**Textauszug**
--

Wenn wir durch tatsächliche Demonstration bewiesen haben, daß alles wahre Denken göttlich ist, so müssen wir natürlich alle Formen des Hypnotismus verwerfen. Jesu Heilen und Lehren waren ein beständiger Vorwurf für die falsche Tätigkeit, die vermutet, daß ein irrtümlicher Geist Einfluß auf einen andern hat. In Christian Science wird der sogenannte sterbliche Gedanke zu einem ursprünglichen Nichts, während der wahre, geistige Gedanke oder die göttliche Idee mit Unsterblichkeit, Macht und Autorität ausgestattet ist; was auch immer aus dem Geiste der Sterblichen hervorzugehen scheint, ist gänzlich ohne Prinzip, hat folglich weder Macht noch Autorität und ist weder Gesetz noch Regierung.

Gott anzubetteln, anzuflehen oder zu quälen, für uns etwas zu tun, was von seinem erhabenen Standpunkt aus schon vollbracht ist, ist wertlos wie ein Spielen mit Schatten und heißt nicht beten, denn um recht zu beten, muß man wissen, was Gedanken sind und woher sie kommen, daß sie in Gott ihren Ursprung haben und im Menschen widergespiegelt werden; sie machen eine stets wirkende Tätigkeit aus, die nichts mit dem Bösen gemein hat. Das rechte Gebet und Kommunion ist die wahre Denkungsart oder Seelentätigkeit, die uns Gott praktisch anwendbar in jeder Stunde menschlicher Notdurft offenbart. Ein Glaube an viele Geister hat niemals und kann nimmer eine Grundlage für das wahre Gebet bilden. Glaube, Frohsinn und Hoffnung müssen in dem Einen Geist begründet sein, um jemals Verständnis und Verwirklichung zu erlangen. Die heilige Schrift lehrt: „Des Gerechten Gebet vermag viel, wenn es ernstlich ist,” — an solch ein Gebet lehrt Christian Science glauben, nicht mit blindem, gleichgültigem, wirkungslosem Glauben, sondern mit einem solchen, der schafft, was er glaubt und mit festem Vertrauen an das Gute die Wahrheit bis ans Ende standhaft erklärt.

--

**Vorliegende Angaben**
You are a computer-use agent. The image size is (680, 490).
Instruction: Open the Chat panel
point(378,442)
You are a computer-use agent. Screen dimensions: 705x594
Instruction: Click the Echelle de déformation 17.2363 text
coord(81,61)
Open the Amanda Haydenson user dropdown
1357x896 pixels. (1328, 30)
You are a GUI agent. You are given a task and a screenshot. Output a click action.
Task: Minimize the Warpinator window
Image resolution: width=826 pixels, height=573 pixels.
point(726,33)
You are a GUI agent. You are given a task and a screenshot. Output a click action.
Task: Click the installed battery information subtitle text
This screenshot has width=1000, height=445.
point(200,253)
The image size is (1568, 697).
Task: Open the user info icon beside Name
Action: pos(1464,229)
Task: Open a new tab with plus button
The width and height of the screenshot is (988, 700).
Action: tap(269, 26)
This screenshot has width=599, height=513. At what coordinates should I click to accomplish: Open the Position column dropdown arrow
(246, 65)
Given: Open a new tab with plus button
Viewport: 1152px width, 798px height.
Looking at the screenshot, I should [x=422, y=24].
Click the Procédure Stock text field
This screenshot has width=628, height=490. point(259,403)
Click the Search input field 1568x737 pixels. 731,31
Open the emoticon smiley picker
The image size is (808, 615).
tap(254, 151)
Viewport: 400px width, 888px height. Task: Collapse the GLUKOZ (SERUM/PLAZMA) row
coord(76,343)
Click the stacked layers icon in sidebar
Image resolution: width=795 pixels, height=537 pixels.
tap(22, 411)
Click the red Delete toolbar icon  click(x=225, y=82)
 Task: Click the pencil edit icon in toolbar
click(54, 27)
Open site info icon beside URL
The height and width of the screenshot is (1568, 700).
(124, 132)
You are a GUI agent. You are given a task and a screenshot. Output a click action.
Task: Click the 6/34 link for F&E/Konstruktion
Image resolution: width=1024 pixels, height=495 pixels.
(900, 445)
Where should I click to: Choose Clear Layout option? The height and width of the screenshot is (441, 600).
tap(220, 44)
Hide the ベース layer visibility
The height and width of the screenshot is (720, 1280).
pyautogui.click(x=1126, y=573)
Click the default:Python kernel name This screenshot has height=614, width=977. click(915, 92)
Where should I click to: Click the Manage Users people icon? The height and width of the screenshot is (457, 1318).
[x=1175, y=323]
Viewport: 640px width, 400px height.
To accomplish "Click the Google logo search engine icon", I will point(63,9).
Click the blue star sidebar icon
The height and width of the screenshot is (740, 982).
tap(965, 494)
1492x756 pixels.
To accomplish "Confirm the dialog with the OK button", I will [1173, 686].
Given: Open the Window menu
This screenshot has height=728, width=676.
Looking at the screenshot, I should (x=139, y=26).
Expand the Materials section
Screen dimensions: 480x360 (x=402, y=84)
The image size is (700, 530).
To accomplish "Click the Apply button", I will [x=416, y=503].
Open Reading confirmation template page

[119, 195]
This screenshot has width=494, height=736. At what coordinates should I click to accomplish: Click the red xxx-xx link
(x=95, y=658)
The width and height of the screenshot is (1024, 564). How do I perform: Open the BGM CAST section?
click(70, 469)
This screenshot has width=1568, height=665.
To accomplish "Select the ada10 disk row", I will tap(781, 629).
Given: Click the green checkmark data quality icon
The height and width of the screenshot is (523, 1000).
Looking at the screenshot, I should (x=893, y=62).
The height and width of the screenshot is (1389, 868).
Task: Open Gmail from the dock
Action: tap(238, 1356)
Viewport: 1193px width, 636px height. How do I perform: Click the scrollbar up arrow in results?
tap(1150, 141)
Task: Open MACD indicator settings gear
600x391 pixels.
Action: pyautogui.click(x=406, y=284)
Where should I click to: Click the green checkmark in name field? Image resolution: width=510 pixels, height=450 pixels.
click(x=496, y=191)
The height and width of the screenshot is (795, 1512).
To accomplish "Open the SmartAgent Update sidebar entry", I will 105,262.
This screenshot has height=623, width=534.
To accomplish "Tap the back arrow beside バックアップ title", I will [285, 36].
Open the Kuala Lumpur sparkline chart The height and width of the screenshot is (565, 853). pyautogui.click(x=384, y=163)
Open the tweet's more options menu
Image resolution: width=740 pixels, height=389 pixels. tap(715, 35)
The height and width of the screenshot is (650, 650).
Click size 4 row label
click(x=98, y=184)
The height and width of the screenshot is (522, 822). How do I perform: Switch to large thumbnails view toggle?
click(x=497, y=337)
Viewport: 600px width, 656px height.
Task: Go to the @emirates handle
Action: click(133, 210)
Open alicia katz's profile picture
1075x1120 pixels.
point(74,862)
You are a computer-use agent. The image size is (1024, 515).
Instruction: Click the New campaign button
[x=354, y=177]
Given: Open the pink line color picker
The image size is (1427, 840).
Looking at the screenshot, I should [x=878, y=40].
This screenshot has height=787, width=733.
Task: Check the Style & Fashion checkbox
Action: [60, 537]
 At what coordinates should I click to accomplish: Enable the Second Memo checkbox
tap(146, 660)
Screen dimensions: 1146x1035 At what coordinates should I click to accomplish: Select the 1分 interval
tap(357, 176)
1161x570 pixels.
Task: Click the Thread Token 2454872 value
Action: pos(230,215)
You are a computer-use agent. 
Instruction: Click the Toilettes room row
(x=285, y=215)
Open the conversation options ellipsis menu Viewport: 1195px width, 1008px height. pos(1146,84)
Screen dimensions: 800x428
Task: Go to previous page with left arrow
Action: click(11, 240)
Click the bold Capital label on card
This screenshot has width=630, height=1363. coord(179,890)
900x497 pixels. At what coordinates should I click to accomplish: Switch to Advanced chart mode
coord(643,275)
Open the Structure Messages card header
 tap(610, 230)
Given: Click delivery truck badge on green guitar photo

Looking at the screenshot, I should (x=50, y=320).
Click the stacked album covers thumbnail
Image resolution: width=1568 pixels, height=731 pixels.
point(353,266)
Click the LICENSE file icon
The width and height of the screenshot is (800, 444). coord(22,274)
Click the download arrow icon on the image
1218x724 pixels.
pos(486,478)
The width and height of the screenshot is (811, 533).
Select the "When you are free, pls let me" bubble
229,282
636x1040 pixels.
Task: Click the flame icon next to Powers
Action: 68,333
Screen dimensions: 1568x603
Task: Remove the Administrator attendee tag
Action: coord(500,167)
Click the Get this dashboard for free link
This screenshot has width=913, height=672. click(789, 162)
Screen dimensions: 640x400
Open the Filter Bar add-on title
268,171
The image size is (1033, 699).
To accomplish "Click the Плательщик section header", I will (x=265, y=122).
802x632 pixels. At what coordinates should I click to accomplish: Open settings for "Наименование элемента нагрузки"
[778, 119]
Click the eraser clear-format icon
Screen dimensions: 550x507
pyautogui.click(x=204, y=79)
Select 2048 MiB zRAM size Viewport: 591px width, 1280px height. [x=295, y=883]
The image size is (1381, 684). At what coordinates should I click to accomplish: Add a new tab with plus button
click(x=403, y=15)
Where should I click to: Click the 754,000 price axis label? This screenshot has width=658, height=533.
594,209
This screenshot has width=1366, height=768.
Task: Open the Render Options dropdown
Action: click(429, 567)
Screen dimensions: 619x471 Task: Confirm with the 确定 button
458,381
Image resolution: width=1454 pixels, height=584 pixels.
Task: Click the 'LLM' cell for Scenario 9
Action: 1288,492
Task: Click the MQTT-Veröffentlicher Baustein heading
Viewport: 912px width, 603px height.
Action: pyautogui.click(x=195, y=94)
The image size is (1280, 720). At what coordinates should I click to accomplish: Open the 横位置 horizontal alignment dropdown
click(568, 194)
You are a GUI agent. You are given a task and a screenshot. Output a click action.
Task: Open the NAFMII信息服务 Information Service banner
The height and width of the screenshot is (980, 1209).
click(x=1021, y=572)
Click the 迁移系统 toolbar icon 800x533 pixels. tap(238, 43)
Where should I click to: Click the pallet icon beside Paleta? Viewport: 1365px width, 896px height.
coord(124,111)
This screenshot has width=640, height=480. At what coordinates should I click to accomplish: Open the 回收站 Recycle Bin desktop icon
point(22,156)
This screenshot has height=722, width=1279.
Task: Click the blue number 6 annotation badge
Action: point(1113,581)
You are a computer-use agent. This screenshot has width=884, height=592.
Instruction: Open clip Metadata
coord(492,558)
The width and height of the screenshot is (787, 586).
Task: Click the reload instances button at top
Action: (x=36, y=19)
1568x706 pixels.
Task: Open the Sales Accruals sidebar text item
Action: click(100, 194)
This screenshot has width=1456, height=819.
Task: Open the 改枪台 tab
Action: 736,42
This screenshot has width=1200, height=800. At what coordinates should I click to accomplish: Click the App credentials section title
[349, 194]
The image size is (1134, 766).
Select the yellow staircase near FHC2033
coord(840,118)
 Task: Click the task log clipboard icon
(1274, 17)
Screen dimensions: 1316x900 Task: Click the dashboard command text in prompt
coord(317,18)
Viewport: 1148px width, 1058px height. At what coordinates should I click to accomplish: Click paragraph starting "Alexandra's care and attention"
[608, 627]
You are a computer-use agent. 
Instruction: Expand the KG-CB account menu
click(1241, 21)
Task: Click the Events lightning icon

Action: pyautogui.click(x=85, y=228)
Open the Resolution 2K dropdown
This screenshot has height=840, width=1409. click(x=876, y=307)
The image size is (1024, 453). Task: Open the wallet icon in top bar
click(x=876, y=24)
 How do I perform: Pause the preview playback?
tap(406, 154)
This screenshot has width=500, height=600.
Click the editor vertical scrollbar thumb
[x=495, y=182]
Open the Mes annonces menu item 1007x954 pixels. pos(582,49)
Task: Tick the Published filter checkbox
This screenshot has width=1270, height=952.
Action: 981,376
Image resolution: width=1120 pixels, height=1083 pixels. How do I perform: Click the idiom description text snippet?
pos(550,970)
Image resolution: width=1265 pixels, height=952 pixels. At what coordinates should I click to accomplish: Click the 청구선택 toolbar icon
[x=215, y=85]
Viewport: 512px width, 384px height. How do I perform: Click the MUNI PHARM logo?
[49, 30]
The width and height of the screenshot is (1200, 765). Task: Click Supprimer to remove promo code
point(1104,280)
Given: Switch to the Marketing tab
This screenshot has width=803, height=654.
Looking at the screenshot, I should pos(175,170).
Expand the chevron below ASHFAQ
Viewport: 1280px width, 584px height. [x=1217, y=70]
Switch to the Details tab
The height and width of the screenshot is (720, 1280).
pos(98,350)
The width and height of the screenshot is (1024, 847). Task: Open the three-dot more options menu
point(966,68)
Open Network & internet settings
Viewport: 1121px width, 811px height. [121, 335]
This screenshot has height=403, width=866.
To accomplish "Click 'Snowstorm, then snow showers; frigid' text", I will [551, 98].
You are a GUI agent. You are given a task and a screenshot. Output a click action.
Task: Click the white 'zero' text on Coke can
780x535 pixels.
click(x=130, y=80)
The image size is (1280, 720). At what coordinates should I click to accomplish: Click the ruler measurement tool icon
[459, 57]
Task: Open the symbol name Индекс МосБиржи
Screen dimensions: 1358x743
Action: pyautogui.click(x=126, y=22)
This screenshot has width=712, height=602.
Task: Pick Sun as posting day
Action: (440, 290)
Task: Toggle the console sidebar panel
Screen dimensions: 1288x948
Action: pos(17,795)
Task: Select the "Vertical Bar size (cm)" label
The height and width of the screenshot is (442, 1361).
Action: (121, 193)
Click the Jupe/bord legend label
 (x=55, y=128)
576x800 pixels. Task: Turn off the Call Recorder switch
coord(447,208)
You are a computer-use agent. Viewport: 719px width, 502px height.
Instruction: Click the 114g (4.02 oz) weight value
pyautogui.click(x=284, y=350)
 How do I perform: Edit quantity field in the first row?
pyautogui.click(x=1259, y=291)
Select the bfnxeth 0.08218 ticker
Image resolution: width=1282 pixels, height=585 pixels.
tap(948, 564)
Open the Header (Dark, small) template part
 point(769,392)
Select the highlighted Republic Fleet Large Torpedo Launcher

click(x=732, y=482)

--

**Aufgabenliste**
[1] Worin müssen Glaube, Frohsinn und Hoffnung laut dem Textauszug begründet sein?
[2] Schreiben Sie den Abschnitt aus dem Textauszug wörtlich ab, beginnend bei „Wenn wir durch“ und endend bei „Gesetz noch Regierung.“.

**Ergebnisse je Aufgabe**
[1] In dem Einen Geist.

[2]
Wenn wir durch tatsächliche Demonstration bewiesen haben, daß alles wahre Denken göttlich ist, so müssen wir natürlich alle Formen des Hypnotismus verwerfen. Jesu Heilen und Lehren waren ein beständiger Vorwurf für die falsche Tätigkeit, die vermutet, daß ein irrtümlicher Geist Einfluß auf einen andern hat. In Christian Science wird der sogenannte sterbliche Gedanke zu einem ursprünglichen Nichts, während der wahre, geistige Gedanke oder die göttliche Idee mit Unsterblichkeit, Macht und Autorität ausgestattet ist; was auch immer aus dem Geiste der Sterblichen hervorzugehen scheint, ist gänzlich ohne Prinzip, hat folglich weder Macht noch Autorität und ist weder Gesetz noch Regierung.